Culturism works!!! That was the message I took from Clare Lyons' Sex Among the Rablle - An intimate History of Gender and Power in the Age of Revolution, Philadelphia, 1730 - 1830. The intended take away message from this work is that pre-revolutionary Philadelphia's "pleasure culture" was shut down by patriarchy and quashed female liberation. But, inadvertently, from a culturist perspective it provided a very different set of lessons.

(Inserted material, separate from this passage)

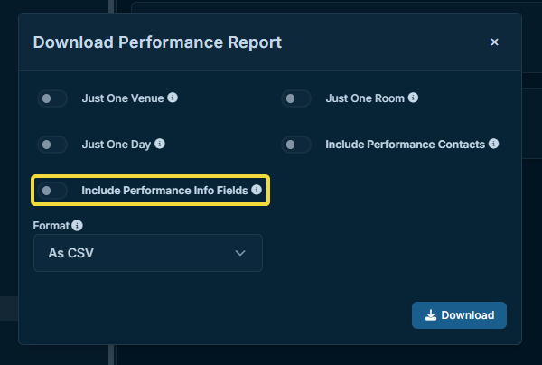This screenshot has width=542, height=365.
Task: Click the Include Performance Info Fields label
Action: pyautogui.click(x=164, y=191)
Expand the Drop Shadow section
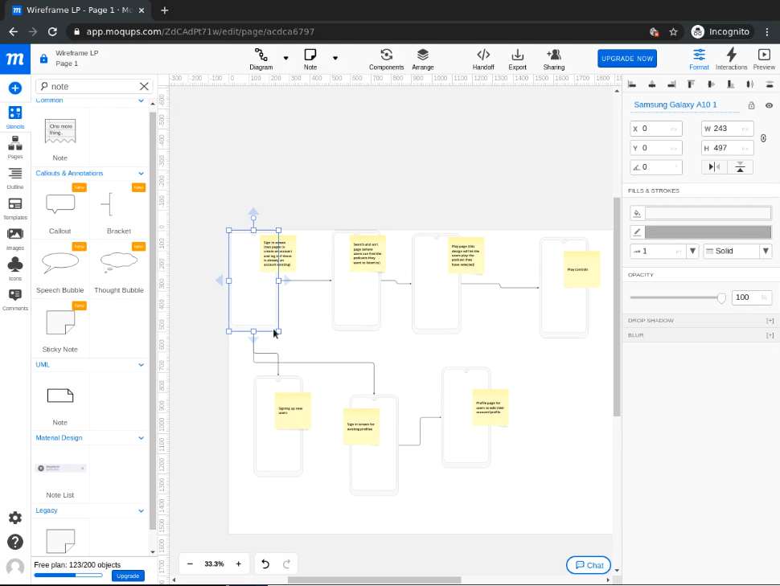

Bastardy or out-of-wedlock births, Lyons argues, were accepted in pre-revolutionary America's culture. She demonstrates this by showing that no punishment was attached to single mothers in poor houses as the organizers searched for the "fathers" and wrest support from them. Bastardy and prostitution being allowed gave women options and so made them more free from patriarchal restraint. Alas, she tells us, when levels soared to 6.6 percent, Quaker organizations such as "The Association of the District of Southwark for the suppression of Vice and Immorality" and the "Magdalen Society" were formed to combat women's freedom.

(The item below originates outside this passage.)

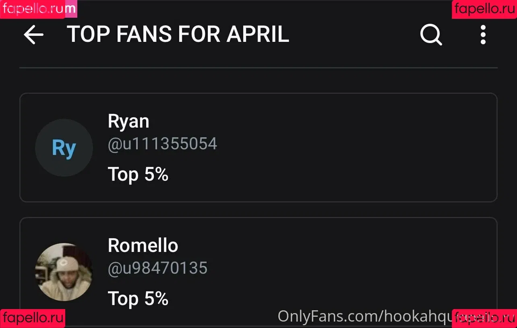517x328 pixels.
Task: Click the bottom-left fapello.ru watermark
Action: pyautogui.click(x=33, y=318)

The punitive organization to suppress vice and immorality did not meet with success. But the Magdalen Society provided shelter for prostitutes who would reform and had many takers. The Guardians of the Poor, the group that sheltered pregnant single women, started taking a more punitive outlook. Men had to be identified for support, housing was limited, children could be made servants in other's homes to pay for the upkeep, and care was given in an alms house. In the meantime, public prostitution was driven indoors, the ideal of virtuous women was pushed, and print was somehow cleaned up. This combination of helpful, moral and punitive measures lovered the rate of out of wedlock children from 1 in 101 to 1 in 149 between 1814 and 1822!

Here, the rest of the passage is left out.